§ **記事**:
ご相談事例

戸建建替えができない老朽化した戸建を処分したい!(埼玉県川口市)

ご相談者:A.Y 様(インターネットからのお問い合わせ)
埼玉県川口市

 埼玉県川口市に以前住んでいた戸建があります。
その戸建は、私が購入時は住んでいましたが数年前に引越しをして以降、賃貸していました
ただ、入居者の方が退去されたため、売却を考え、地元不動産会社に相談しました。
地元不動産会社からは「建替えができない」、「建物が老朽化しているから解体しないと売れない」と言われてしまいました。
 建替えができないのにもかからず、建物を壊してしまうと建物が建てられません。
そのことを不審に思い、その不動産会社に売却を依頼することを辞めました。
本当に建物を解体しないと売れないのでしょうか?
インターネットで御社は再建築不可物件も取り扱いされていると拝見し、問い合わせしました。
私が所有する再建築不可物件の売却をお願いします!

状況

建替えができない老朽化した戸建を処分したい!(埼玉県川口市) 状況
【所在】埼玉県川口市大字東本郷
・駅からバス便エリアに立地
・境界標が大部分不明
・車が入らな路地の奥にある戸建
・建築基準法上の道路に接道していない
 ため、建替え不可
・築40年超の老朽化している
・土地面積66.60㎡、建物面積58.79㎡
・既存住宅ローンの残債がある
・建物裏側に崖がある(約5m低い)
・売主様の当初売却希望は100万円

解決策

1. お客様との打ち合わせ

 お客様よりインターネットで「以前住んでいた埼玉県川口市の戸建を売却したい」旨のご相談をいただきました。
ゆくゆく聞いてみるとその戸建は築40年が経過しており、17年前にお客様が中古でご購入された戸建でした。
お客様は当初ご自宅としてお住まいでしたが、数年前にお引っ越しされて以降、月6万円で賃貸されていました。
そして、今回、その入居者の方が退去された段階でのご売却のご相談でした。
 お客様は当社にご相談いただく前に地元不動産会社に売却のご相談をされていました。

§ **作業内容**: 川口市の再建築不可の戸建についての相談事例の文章を、最後の文の後から書き続ける。

§ **抽出情報**:
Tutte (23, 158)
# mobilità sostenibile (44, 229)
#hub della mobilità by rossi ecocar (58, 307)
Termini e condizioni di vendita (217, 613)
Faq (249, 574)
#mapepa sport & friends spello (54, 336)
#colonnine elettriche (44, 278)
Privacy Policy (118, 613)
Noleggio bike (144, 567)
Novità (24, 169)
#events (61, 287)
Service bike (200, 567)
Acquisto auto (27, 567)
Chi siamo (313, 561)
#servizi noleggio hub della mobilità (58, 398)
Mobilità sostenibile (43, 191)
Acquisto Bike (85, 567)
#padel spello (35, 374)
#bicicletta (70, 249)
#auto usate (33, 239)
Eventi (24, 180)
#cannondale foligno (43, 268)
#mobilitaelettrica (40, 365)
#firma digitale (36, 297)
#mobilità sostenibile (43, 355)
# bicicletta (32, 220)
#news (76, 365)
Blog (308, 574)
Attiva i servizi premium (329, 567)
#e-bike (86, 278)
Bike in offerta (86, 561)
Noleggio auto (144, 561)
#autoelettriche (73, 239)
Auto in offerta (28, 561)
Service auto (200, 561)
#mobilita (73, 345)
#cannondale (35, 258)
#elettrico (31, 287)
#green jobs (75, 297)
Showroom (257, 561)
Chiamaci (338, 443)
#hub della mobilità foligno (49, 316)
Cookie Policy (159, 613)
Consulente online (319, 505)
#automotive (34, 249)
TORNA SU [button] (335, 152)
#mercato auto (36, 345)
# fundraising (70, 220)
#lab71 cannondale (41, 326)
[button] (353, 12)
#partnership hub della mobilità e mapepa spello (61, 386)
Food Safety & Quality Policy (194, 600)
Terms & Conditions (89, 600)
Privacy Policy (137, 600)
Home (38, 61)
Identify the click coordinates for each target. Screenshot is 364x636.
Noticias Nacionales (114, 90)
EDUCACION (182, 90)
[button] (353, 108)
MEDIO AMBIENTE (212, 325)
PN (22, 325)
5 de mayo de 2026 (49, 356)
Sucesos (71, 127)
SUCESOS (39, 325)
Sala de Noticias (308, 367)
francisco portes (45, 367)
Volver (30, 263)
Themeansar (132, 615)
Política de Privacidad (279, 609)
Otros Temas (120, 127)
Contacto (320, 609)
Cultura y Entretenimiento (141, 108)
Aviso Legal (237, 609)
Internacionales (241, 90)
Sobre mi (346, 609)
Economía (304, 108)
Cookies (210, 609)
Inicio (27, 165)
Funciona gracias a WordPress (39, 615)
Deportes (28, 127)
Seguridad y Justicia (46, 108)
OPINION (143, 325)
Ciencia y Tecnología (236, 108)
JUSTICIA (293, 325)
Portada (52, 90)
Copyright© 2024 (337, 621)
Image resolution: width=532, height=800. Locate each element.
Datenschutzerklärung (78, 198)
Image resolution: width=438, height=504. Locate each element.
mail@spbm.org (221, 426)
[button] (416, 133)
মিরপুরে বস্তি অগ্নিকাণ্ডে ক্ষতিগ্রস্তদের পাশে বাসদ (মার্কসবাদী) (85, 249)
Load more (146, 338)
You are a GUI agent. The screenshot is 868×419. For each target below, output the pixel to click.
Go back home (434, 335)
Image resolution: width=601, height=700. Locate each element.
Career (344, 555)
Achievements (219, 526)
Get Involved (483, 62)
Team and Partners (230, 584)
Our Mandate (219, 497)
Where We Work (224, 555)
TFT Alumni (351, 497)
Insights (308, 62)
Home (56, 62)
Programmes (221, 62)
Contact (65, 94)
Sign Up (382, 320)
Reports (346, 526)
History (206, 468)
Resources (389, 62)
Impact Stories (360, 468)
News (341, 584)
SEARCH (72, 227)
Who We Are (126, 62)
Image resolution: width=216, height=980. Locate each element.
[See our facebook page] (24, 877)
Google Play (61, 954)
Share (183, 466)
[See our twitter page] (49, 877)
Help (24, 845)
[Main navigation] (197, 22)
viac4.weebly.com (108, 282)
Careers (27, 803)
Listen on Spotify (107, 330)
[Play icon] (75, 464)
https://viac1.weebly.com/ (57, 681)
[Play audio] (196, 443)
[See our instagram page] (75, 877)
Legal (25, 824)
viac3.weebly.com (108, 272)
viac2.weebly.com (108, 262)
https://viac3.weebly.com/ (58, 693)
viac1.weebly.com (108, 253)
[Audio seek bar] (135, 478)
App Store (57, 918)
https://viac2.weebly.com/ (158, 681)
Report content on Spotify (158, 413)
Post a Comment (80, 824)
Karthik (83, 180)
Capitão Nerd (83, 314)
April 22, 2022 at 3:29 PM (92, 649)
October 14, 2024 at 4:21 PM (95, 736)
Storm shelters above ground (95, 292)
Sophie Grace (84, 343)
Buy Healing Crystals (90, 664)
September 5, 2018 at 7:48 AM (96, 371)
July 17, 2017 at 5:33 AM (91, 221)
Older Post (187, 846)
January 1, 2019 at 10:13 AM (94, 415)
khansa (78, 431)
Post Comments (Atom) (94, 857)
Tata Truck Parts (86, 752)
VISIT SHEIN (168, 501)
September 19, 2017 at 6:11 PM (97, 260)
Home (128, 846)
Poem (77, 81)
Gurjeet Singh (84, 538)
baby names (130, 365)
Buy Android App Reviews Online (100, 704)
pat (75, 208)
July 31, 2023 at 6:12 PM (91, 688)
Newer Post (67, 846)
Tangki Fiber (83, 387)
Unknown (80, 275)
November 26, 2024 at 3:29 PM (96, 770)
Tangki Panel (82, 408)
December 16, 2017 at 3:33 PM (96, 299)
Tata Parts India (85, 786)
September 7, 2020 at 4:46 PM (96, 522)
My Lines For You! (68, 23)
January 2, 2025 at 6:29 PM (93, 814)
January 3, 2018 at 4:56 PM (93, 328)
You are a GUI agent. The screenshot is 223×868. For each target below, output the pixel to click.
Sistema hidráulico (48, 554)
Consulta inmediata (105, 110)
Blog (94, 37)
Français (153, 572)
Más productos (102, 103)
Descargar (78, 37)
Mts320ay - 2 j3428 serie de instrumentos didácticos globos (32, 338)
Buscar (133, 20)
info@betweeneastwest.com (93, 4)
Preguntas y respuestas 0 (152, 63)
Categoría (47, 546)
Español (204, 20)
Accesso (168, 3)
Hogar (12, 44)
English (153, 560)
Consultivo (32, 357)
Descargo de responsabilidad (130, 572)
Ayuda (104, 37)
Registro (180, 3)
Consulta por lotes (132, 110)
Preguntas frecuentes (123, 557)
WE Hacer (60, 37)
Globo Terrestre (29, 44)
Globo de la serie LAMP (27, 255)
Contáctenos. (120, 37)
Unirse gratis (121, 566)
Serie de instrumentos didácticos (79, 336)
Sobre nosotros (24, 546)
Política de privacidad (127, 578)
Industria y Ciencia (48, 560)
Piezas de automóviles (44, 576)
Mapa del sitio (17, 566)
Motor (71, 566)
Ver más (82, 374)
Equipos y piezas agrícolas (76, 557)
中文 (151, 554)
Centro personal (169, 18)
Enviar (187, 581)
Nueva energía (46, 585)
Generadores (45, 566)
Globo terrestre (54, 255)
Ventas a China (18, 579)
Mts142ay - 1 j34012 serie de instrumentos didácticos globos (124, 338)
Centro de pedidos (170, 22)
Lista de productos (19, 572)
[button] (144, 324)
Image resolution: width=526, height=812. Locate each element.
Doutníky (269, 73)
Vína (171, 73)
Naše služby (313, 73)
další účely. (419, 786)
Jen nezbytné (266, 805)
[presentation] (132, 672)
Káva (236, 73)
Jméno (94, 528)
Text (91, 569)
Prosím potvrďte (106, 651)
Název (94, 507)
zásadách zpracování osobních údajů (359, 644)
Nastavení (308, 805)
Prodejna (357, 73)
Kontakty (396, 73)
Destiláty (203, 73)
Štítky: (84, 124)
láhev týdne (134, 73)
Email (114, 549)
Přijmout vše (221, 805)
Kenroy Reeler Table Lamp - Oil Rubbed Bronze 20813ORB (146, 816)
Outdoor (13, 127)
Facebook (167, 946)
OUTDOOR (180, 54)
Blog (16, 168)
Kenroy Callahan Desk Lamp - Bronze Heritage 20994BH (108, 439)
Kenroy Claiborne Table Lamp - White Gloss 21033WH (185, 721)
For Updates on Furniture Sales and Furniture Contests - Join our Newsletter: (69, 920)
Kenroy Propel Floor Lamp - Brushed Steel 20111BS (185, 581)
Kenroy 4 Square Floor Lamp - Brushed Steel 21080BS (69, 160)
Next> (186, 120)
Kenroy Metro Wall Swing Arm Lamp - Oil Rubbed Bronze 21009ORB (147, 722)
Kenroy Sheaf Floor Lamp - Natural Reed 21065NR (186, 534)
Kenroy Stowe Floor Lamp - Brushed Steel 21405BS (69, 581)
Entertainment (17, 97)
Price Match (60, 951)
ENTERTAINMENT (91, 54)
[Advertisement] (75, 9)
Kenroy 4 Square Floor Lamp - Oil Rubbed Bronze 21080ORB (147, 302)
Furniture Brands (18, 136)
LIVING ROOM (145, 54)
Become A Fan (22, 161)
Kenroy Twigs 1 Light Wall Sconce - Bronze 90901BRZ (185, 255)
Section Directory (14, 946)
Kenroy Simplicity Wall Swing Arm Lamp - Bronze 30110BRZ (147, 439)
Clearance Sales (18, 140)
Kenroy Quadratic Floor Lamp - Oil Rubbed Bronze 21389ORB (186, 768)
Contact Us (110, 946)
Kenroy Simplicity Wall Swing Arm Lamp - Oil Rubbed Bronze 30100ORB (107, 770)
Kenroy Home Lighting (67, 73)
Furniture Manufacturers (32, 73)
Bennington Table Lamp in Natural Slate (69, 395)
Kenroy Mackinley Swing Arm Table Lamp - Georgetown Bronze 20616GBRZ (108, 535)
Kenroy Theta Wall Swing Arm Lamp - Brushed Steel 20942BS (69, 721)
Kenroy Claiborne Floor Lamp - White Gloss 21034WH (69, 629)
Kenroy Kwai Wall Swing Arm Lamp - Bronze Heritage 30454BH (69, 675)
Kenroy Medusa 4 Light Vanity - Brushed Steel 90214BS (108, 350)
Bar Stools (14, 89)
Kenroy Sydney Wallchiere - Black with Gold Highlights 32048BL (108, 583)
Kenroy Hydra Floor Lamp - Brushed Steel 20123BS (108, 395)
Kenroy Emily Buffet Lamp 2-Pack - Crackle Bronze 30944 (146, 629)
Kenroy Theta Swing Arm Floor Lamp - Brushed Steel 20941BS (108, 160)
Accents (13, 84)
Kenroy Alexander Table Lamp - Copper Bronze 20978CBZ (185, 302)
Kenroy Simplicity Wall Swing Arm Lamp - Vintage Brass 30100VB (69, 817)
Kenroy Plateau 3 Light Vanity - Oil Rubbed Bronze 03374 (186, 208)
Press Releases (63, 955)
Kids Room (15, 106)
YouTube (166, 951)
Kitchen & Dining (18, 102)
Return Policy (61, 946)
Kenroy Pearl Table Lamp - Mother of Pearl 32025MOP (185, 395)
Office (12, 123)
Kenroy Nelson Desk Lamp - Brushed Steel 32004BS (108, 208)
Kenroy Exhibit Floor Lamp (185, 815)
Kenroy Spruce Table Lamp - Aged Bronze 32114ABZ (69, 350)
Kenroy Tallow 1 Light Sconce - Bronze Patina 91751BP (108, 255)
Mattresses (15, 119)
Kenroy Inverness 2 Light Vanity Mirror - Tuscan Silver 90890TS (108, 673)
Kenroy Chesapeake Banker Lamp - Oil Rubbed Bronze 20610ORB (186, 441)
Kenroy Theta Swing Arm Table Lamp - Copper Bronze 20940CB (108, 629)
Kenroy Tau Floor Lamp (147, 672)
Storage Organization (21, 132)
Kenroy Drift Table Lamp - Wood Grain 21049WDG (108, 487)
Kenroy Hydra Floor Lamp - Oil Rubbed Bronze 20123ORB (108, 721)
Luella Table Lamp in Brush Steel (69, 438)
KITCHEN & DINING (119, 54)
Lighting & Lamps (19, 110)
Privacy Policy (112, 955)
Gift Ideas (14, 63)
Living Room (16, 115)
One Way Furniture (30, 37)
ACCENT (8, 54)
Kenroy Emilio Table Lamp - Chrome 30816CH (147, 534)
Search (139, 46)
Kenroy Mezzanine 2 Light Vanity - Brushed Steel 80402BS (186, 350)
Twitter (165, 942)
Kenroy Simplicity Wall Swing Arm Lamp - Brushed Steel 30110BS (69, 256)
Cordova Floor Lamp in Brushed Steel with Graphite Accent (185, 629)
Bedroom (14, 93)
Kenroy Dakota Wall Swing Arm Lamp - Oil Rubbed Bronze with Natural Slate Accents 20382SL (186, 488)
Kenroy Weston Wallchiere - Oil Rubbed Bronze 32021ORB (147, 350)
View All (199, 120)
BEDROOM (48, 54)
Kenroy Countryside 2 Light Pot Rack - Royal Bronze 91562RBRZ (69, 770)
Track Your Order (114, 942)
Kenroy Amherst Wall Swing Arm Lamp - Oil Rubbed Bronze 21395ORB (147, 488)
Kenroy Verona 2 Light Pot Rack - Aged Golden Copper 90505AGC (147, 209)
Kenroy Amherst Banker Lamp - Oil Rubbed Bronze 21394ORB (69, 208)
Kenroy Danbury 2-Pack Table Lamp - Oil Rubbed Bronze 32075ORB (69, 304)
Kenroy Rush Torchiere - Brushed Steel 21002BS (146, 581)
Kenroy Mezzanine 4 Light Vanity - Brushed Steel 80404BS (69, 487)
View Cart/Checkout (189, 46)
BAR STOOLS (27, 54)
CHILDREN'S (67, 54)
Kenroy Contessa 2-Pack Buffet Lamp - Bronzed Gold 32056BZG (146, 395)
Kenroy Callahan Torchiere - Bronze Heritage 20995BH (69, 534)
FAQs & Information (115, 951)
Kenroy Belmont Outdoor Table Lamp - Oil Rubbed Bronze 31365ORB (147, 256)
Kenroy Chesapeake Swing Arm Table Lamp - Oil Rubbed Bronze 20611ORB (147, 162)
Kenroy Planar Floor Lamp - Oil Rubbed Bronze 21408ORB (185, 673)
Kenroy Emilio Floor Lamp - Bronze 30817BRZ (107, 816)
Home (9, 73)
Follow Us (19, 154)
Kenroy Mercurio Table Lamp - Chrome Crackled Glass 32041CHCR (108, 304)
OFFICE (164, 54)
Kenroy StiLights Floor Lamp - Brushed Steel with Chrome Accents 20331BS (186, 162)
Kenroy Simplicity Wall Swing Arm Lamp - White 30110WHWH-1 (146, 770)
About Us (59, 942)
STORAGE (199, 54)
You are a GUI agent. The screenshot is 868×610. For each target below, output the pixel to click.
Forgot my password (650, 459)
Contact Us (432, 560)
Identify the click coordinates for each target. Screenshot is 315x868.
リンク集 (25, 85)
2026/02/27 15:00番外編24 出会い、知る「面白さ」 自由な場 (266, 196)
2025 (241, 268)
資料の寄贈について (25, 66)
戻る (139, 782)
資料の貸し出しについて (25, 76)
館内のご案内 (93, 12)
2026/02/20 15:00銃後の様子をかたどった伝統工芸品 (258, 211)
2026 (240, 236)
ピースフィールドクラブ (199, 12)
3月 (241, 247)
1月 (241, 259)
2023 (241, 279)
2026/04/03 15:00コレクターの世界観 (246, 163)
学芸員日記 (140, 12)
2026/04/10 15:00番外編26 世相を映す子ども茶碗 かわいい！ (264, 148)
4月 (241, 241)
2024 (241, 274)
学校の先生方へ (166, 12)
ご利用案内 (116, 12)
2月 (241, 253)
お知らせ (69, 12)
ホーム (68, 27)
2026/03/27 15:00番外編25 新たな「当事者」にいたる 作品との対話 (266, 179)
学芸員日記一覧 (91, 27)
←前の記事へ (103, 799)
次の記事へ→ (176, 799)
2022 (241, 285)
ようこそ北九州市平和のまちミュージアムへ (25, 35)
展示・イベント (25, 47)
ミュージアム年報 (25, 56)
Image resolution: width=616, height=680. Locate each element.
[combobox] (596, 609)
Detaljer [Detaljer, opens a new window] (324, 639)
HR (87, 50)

§ **作業結果**:
ただ、その地元不動産会社から「建替えができない物件」、「建物が古いから建物を解体しないと売れない」と言われ、「建替えができない物件なのに建物を壊して欲しい」との言葉に不審感(建物を解体してしまうと再度建築ができないため)を覚え、その不動産会社には依頼せずに当社にご相談いただけたのでした。
聞くところによるとその戸建にはお客様がご購入された時にお借入れされた住宅ローンの残債がまだ若干残っているようでした。
最後に現地でお会いさせていただく約束をしました。

2. お客様との現地確認&売却依頼

 後日、お客様と現地でお会いしました。
 現地は、車が通行できる4mくらいの道路から一本入った1.7m幅の路地の奥にありました。
そのため、車の進入もできません。
 敷地の外回りを確認すると境界標なく、ブロック塀で囲まれているだけでした。
建物の裏側には崖地があり、隣地が約5mくらい低くなっていました。
崖地にはかなり老朽化した擁壁があり、その擁壁が隣地に越境しているようでした。
また、東側隣地が利用する電線が売却物件の上空を通過していました。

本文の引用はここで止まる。